Every year about this time I go out and double-check the stands that I typically hunt from. Some of them are wooden stands built into the timber, others are metal that are strapped and secured to a tree. I must confess I usually am much more secure sitting in the metal ones than the wooden ones. I’m not sure there’s any basis for that belief, but it’s still true. It is also true that before I climb 12-15 feet into the air with a rifle in my hands, loaded or not, I want to make sure I’m going to fall. Just looking at it and thinking “it’ll hold” is not nearly enough reassurance for me. I’m going to check and re-check it.
I follow a pretty simple rule. I don’t trust completely anything man has made! Think about the products we use in our home. Among cleaning solutions, for instance, some of the most effective are the ones made with natural ingredients. Who would have thought that vinegar could clean a coffee pot, or that lemon juice would remove stains or cut grease? Do you think the Maker of natural ingredients may have known what He was doing? When we fertilize our lawn, it is the natural compost that seems to be most effective. Perhaps God’s design for nature to replenish itself helps explain this fact?

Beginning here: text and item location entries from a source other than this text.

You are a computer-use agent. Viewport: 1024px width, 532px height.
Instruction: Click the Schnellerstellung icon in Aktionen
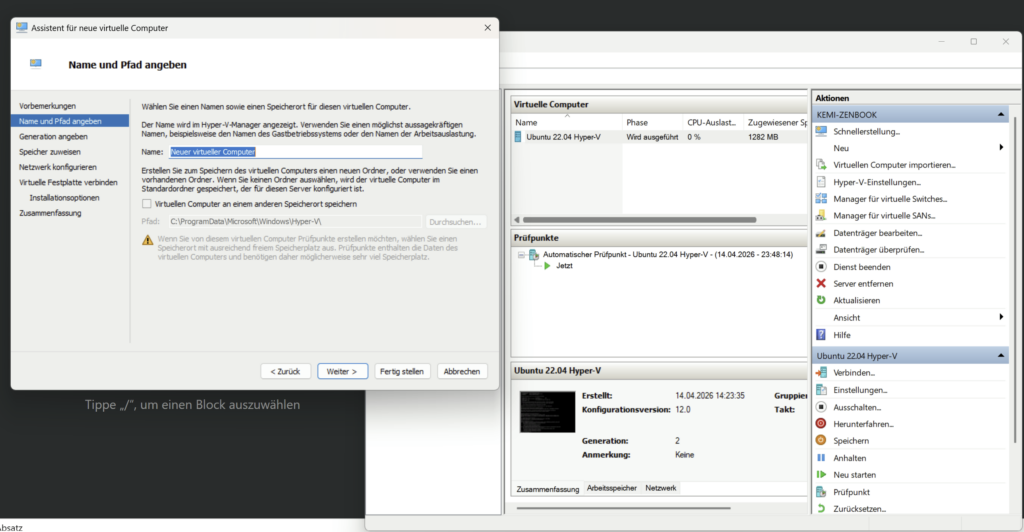pos(821,131)
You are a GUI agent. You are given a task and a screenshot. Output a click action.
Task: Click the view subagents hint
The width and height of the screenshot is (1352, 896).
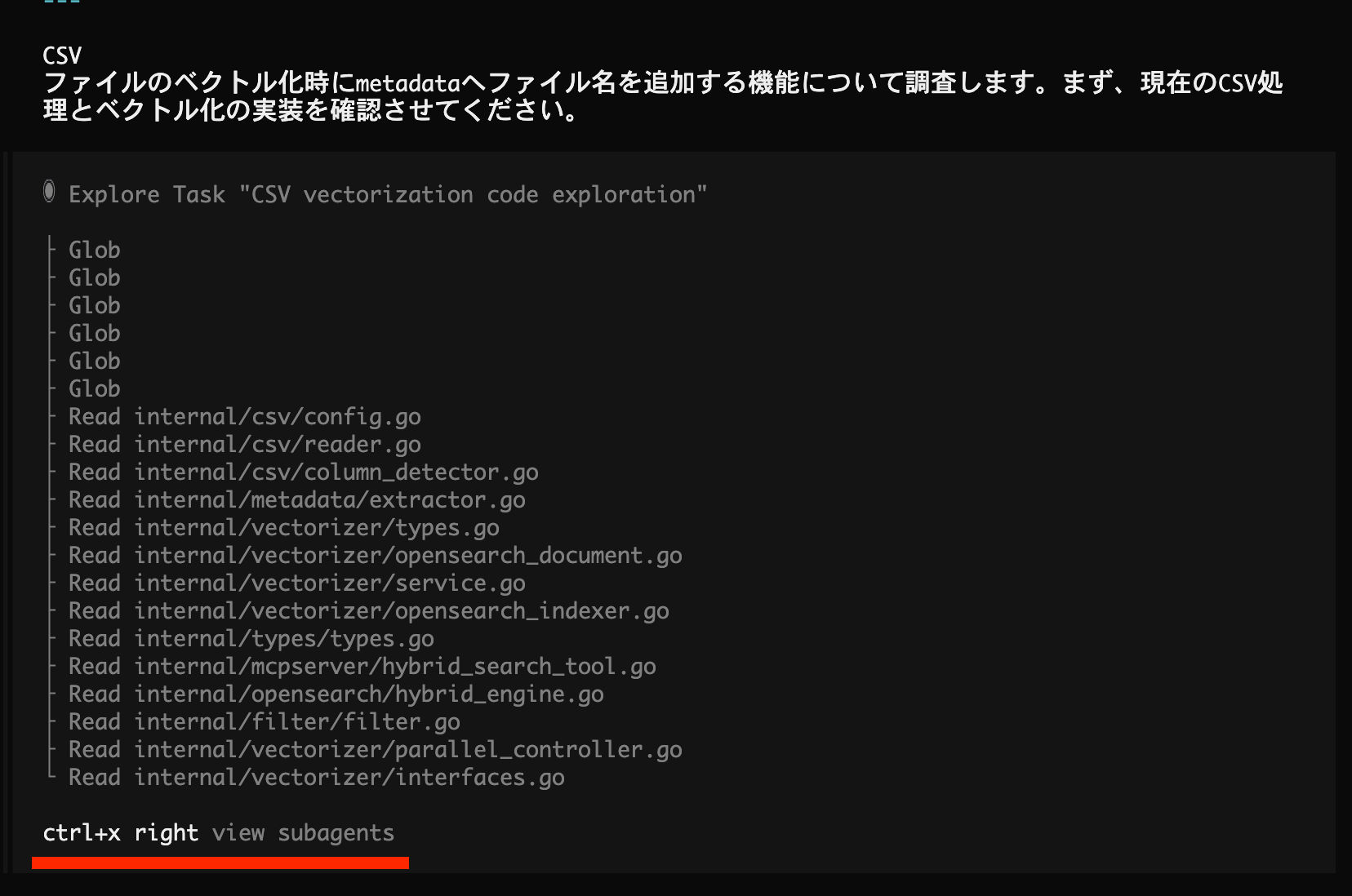[302, 832]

Don’t get me wrong, man has done some really neat things with what God has given him. The institute of technology and the computerization of our society no doubt point to the intelligence of man. Show me an invention, however, and I suspect if you look at its origin, somewhere in the beginning you will find the fingerprint of God! When we think of the invention of the telephone, as ingenious as it is, can we not see how its operations clearly relate to the sending and receiving of sound that was already installed into God’s creation? Was it not God who first placed in His Creation the ability to hear; to speak, and to communicate?
Oh, yes, man is indeed brilliant at times, but his brilliance pales in comparison to the great wonder of our God. I don’t plan to give up my telephone any time soon, or cease the use of my computer, but I will try and remember that these things will let me down. Only what God has made can be trusted completely.
This is the meaning of Habakkuk’s writing today. The stuff we create can never be an adequate substitute to the One who creates! We have made far too many idols of the stuff we have made. They always disappoint. Only trust in God will satisfy. Who are you trusting today?